Calculating Jitter

I'm hoping here that this post isn't out of line with the scope of the NANOG list, of which I've been a long time lurker. If so, please just ignore me.

We're trying to calculate Jitter of a variable (non-limited) size data set. One Jitter formula that we see cited occasionally (and is in RFC 1889 - I believe iPerf uses this formula for it's Jitter #'s) looks something like this:

J = J+(|D(i-1,i)|-J)/16

The problem with this formula is that it works best on small sample sets, and it also favors more recent samples. As the sample size grows, the jitter of early samples seem to get factored down to basic "noise", and then aren't really well represented in the overall Jitter number.

We're trying to find a viable formula for showing a general Jitter "average" over a period of time. One possibility here is just to iterate all samples like this:

Jsum = Jsum+|D(i-1,i)|

and then calculating the jitter like this:

J = Jsum / (sample count - 1)

The sample count could be anywhere from 2 to 1 million (or more). This formula does seem to represent early sample in the "Jitter" number just as strongly as later samples, but seems like it might be a bit simplistic.

Does anyone have any feedback on this alternate way of calculating Jitter, or any better ways to do this?

Thanks in advance for any input.

Jeff Murri
Nessoft, LLC
jeff@nessoft.com
www.nessoft.com

I'm hoping here that this post isn't out of line with the scope of the
NANOG list, of which I've been a long time lurker. If so, please just
ignore me.

Hello Jeff;

These are both moving averages, the question is the memory of the moving average.
The RTP version has a specific finite memory, the one you describe has an infinite memory.

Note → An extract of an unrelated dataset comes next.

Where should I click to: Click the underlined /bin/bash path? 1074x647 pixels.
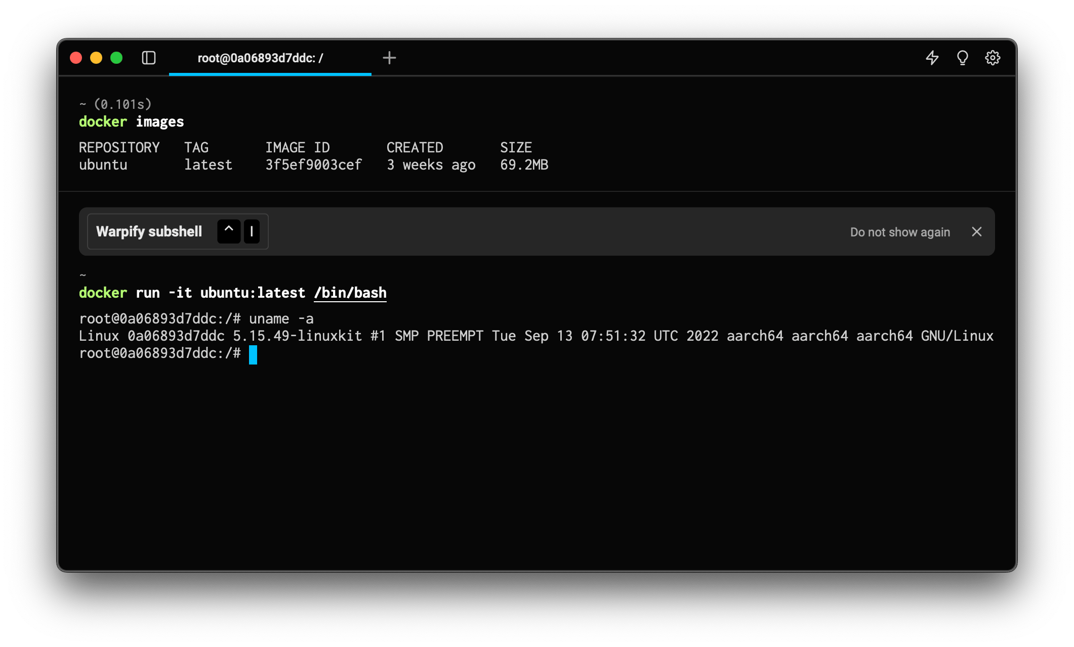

The statistical trouble with infinite memory moving average estimates is that they
eventually converge to a fixed value (after one million samples, say, even a
large change in jitter will take a long time to produce a small change in the average), and,
if the underlying process is not stationary, then they need not converge to anything like
the correct current value. The RTCP protocol has a finite memory estimator that has
have enough memory to smooth out statistical fluctuations somewhat, but which
responds to real changes in the underlying jitter fairly rapidly, and which is comparable
across implementations. Yes, this means that older data is ignored (that's the finite memory part),
but its intended use is to try and estimate what's happening in the network now, not last week. (I
have had RTCP sessions up for months; even a solid day of high jitter would hardly budge a
total average over months.)

If what you want is the jitter averaged over some long period of time (say so you can say that
the average jitter on your network was X msec in 2005), then what you want is indeed

Jsum = Jsum+|D(i-1,i)|
J = Jsum / (sample count - 1)

(assuming that the sample count is the number of delay measurements, not the number of delay
differences). Note that that is the same as

J[i] = J[i-1] * (i-1 /i) + |D(i-1,i)| * (1/i)

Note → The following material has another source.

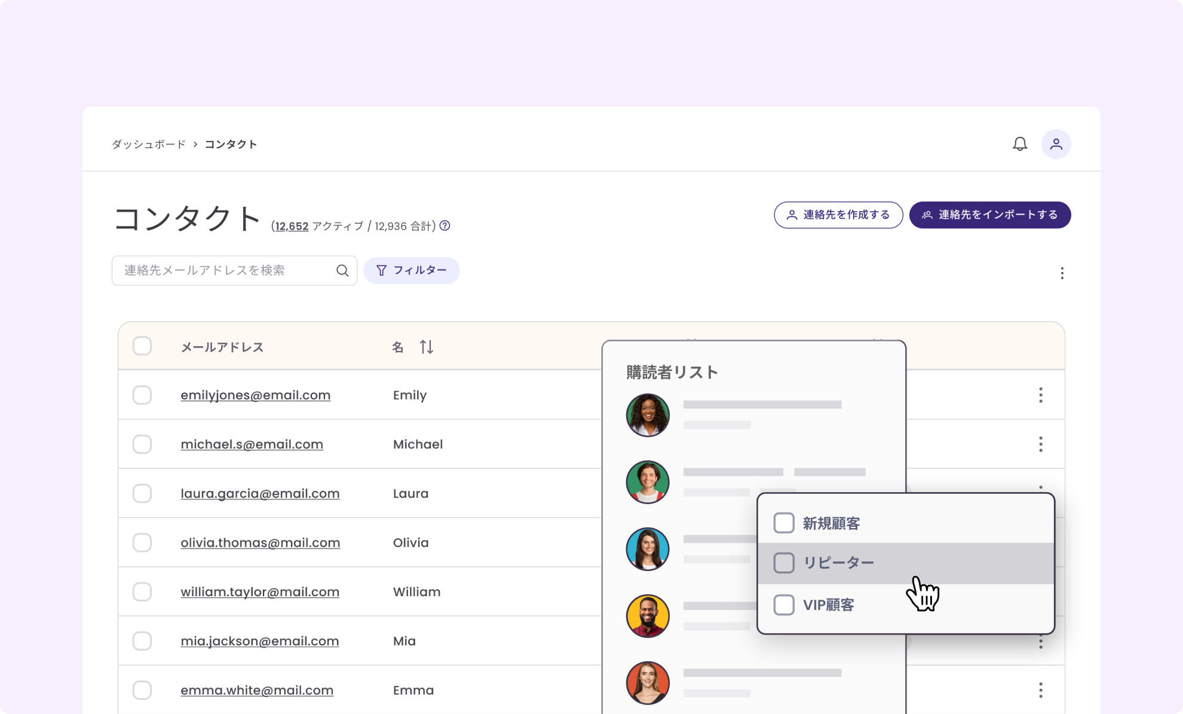Click the search magnifier icon
The image size is (1183, 714).
click(342, 270)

assuming that the first sample is i = 0 and J[0] is finite; this shows clearly
how new data gets down-weighted as time goes on and i increases.

Regards
Marshall

you saw marshall's comment. If you're interested in a moving average, he's pretty close.

If I understood your question, though, you simply wanted to quantify the jitter in a set of samples. I should think there are two obvious definitions there.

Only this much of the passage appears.